▸ What you are asked to do: Repeat nothing but the lines below running from the one containing "Maly3017 (84, 1301)" to the one containing "7Shem7 (326, 1047)". Keep both end lines.

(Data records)
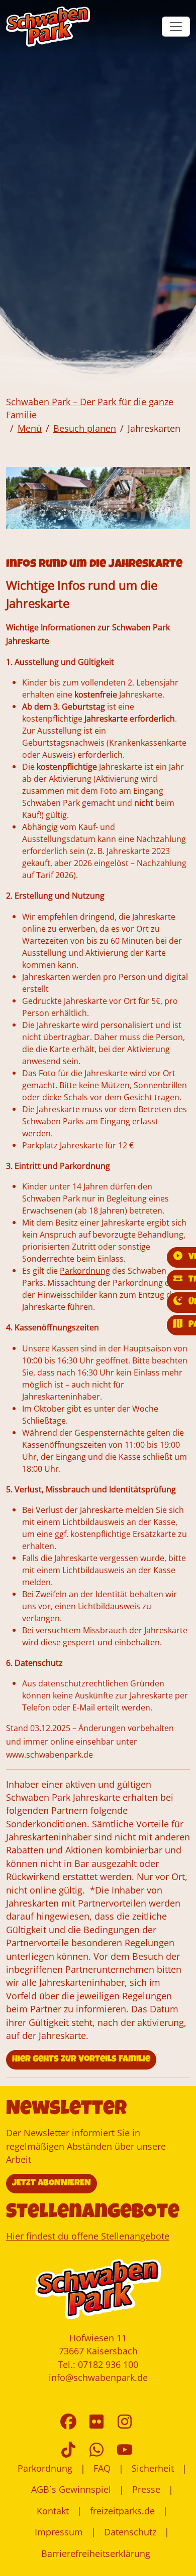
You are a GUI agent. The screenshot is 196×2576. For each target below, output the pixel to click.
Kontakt (53, 2511)
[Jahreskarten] (48, 26)
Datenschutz (130, 2532)
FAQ (102, 2468)
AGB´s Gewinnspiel (71, 2489)
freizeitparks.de (122, 2511)
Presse (146, 2489)
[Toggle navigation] (176, 27)
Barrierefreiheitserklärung (95, 2553)
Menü (30, 428)
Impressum (59, 2532)
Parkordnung (45, 2468)
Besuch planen (84, 428)
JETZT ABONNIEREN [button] (51, 2183)
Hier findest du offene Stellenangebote (87, 2236)
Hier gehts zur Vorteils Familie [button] (81, 2059)
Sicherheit (153, 2468)
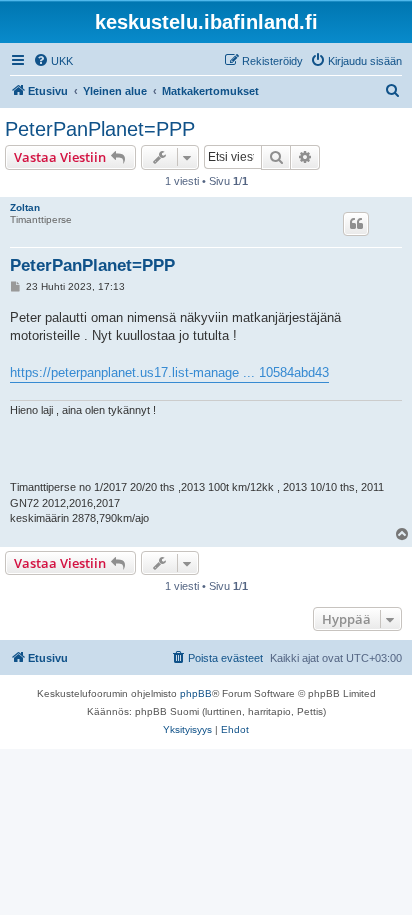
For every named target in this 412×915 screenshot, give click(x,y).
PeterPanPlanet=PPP (100, 129)
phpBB (196, 693)
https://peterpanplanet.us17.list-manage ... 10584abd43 (169, 372)
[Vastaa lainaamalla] (356, 224)
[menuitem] (53, 61)
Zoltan (25, 207)
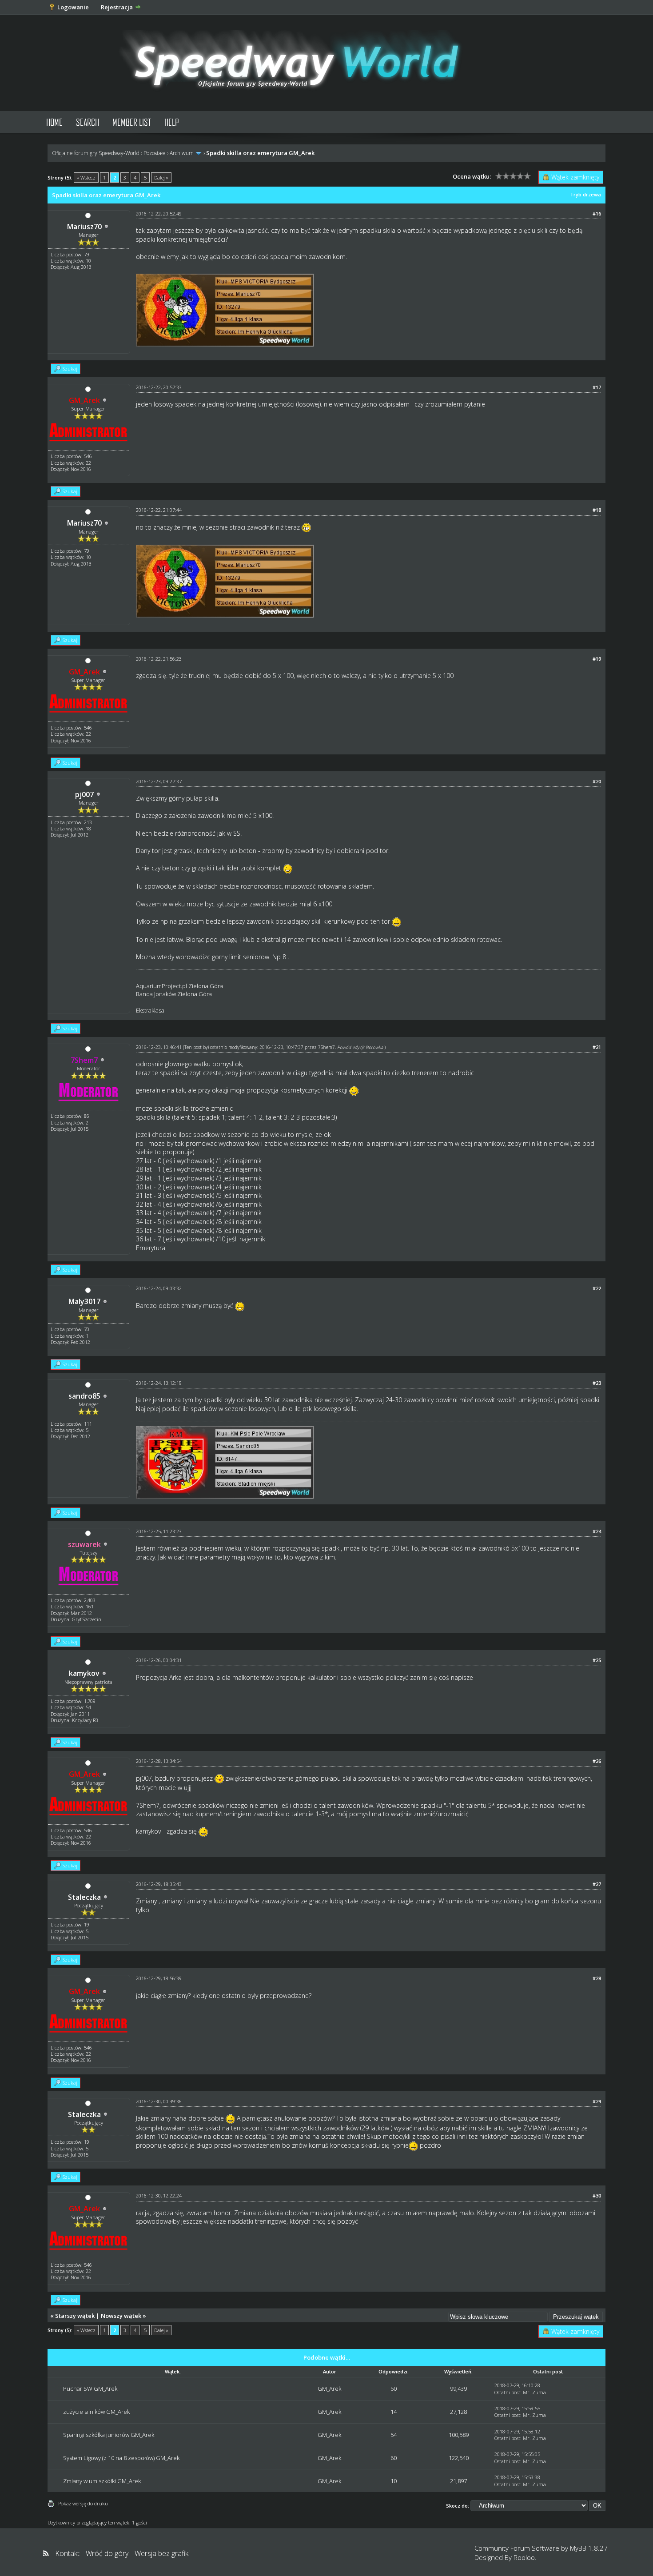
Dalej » (161, 177)
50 (393, 2389)
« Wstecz (86, 177)
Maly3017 (84, 1301)
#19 (597, 658)
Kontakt (67, 2553)
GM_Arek (329, 2389)
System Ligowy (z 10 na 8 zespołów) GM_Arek (121, 2458)
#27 (597, 1884)
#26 (597, 1761)
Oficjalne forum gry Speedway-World (95, 153)
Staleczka (84, 1897)
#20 (597, 781)
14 (393, 2412)
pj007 (84, 794)
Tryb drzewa (585, 194)
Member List (131, 122)
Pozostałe (154, 153)
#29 (597, 2101)
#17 (597, 387)
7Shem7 (326, 1047)
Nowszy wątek (121, 2316)
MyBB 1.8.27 (589, 2548)
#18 (597, 509)
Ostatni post (507, 2392)
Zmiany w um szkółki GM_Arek (102, 2481)
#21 (597, 1047)
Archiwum (182, 153)
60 (393, 2458)
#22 (597, 1288)
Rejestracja (117, 7)
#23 (597, 1383)
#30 (597, 2195)
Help (171, 122)
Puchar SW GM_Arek (90, 2389)
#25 (597, 1660)
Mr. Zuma (534, 2392)
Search (87, 122)
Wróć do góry (107, 2553)
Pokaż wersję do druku (83, 2503)
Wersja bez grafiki (162, 2553)
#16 (597, 213)
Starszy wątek (75, 2316)
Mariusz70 (84, 226)
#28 (597, 1978)
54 (393, 2435)
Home (54, 122)
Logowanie (73, 7)
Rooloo (524, 2557)
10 (393, 2481)
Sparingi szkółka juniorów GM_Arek (108, 2435)
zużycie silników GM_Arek (96, 2412)
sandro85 (84, 1396)
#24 (597, 1531)
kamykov (84, 1673)
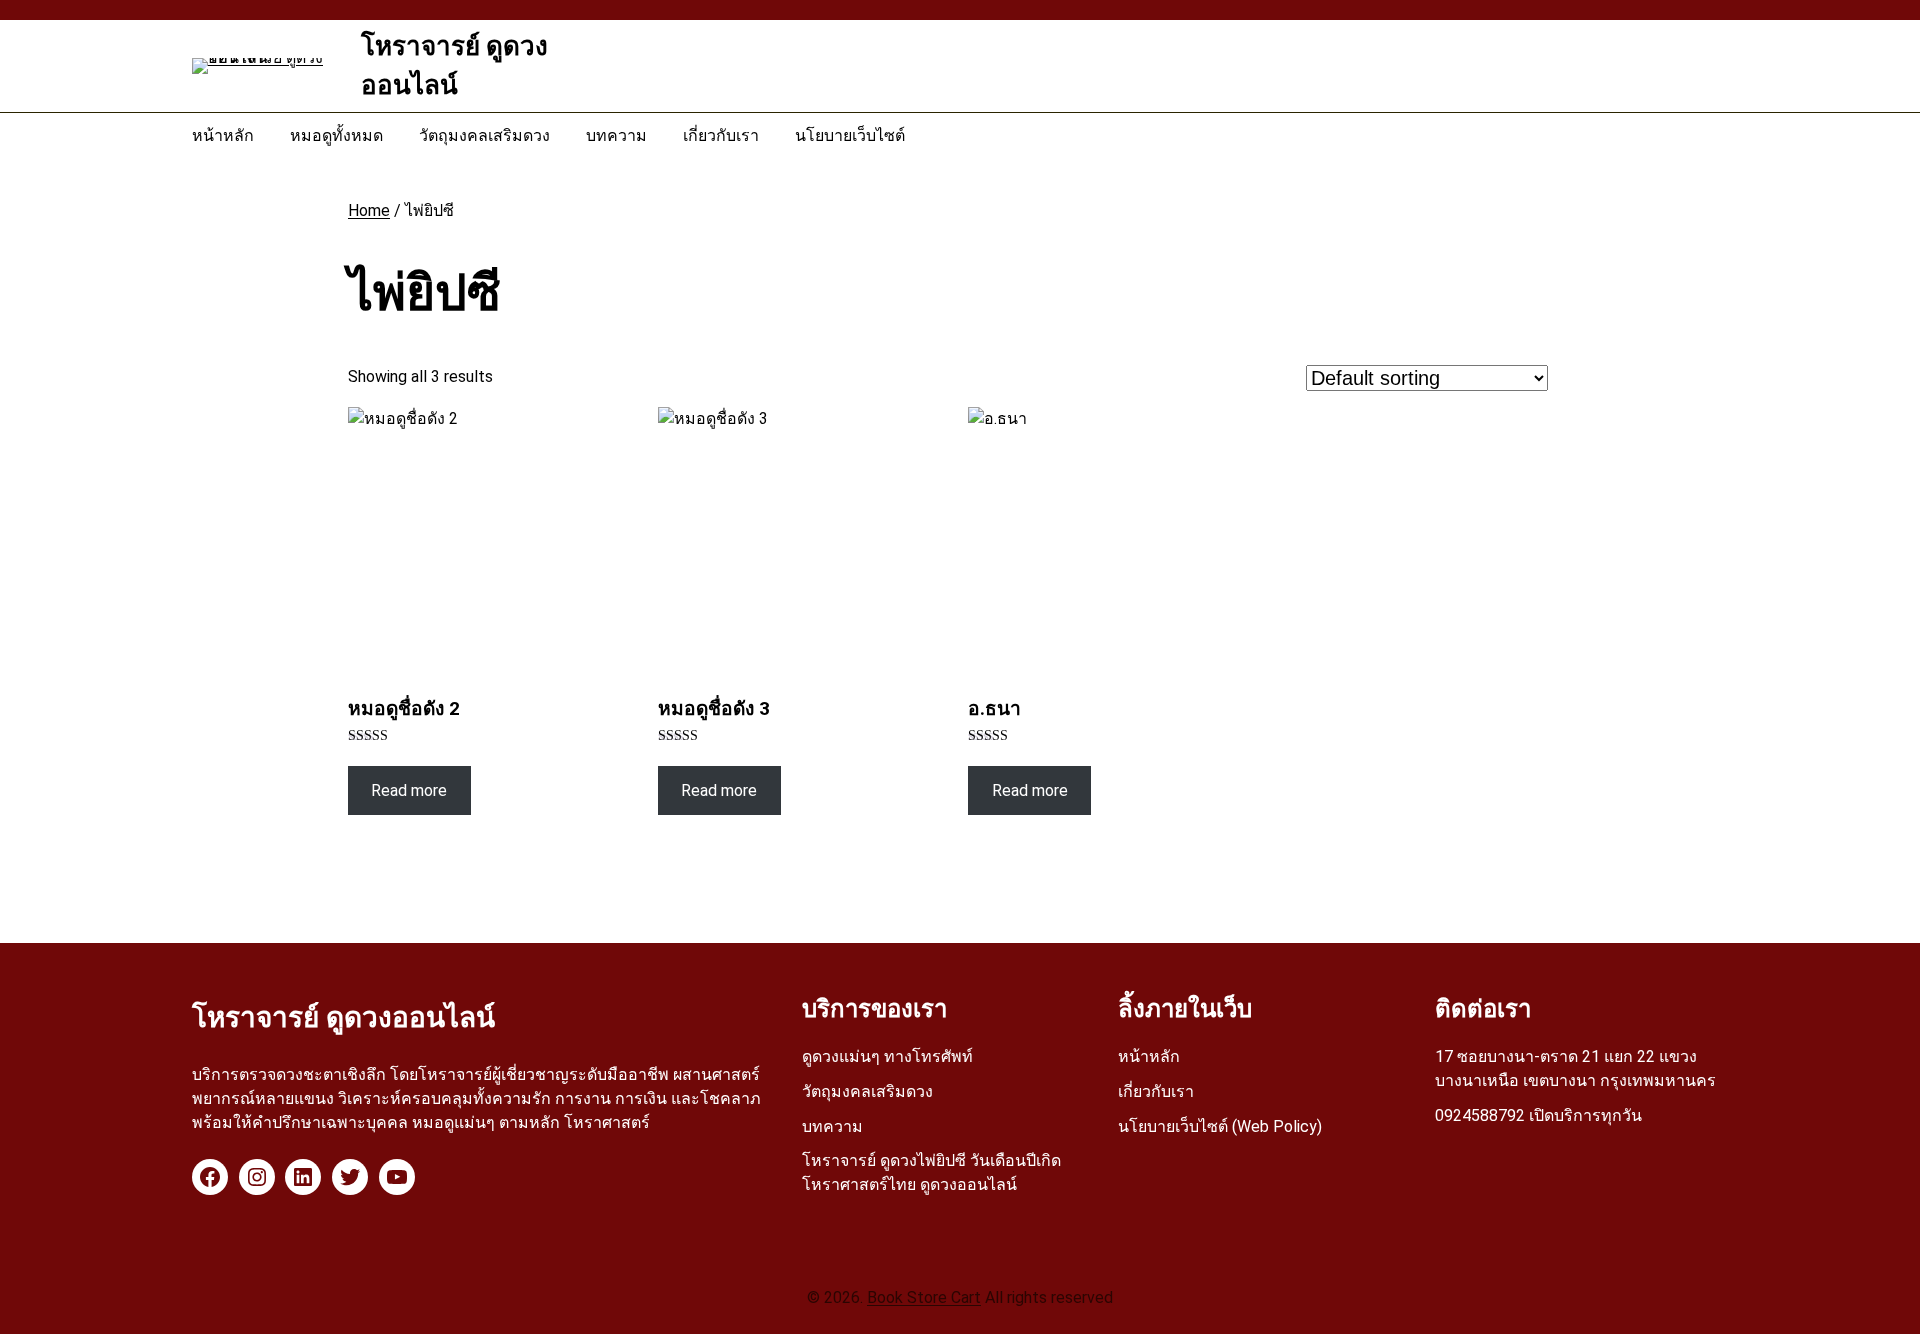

▸ Answer below:
Maly3017 (84, 1301)
#19 (597, 658)
Kontakt (67, 2553)
GM_Arek (329, 2389)
System Ligowy (z 10 na 8 zespołów) GM_Arek (121, 2458)
#27 (597, 1884)
#26 (597, 1761)
Oficjalne forum gry Speedway-World (95, 153)
Staleczka (84, 1897)
#20 (597, 781)
14 (393, 2412)
pj007 (84, 794)
Tryb drzewa (585, 194)
Member List (131, 122)
Pozostałe (154, 153)
#29 (597, 2101)
#17 (597, 387)
7Shem7 (326, 1047)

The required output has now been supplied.